そして今俺は、今回の仕掛け人と対峙している。
「美月さんの狙いは何ですか?」
「いやぁ、そこまで追求されるようなことじゃないよぅ」
そんな分けないだろう、追求しない方がおかしいよ!
「いつの間に俺の{彼女}になったんですか?」
「うーんとぼけちゃってぇ、そういうプレイが今日はしたいのねぇ」
追求してものらりくらりとしてつかみ所が無さすぎだ。この間の女子会では本来美奈だけが加わる話だけのはずだったのに、美月はちゃっかり自分も関係者であると主張して、ローテーションに加わっていた、亜由美や美奈が彼女と仲がいいのもあるのだろうか?
と言う事で今日は美月の番ということで、彼女の住処に来ているのだが、ほんとはあまり来たくは無かった。
でも「来ないなら来ちゃうよぉ」と言われたら。
彼女の能力の前に部屋に閉じこもっても無駄だとわかる以上、出向いた方がまだましであろう。
部屋に上がった時点で、詰んでいるようなものだが、あえて抵抗してみよう。
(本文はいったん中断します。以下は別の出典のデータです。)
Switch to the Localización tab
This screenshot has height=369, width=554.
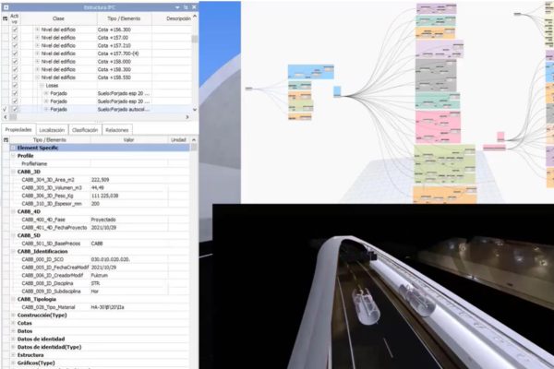[x=51, y=130]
今日は何もせずに帰るんだ。
着いて、早速…
「お帰りなさあぃ、お食事にしますぅ、それともお風呂~、もしかしてあ・た・しぃ?」
いきなりやりやがった…俺は速攻で「食事だな」と答える、お風呂なんかにしたら背中を流すとか何とかいって、なし崩しになりそうだ、もちろん一番最後のはスルーだ。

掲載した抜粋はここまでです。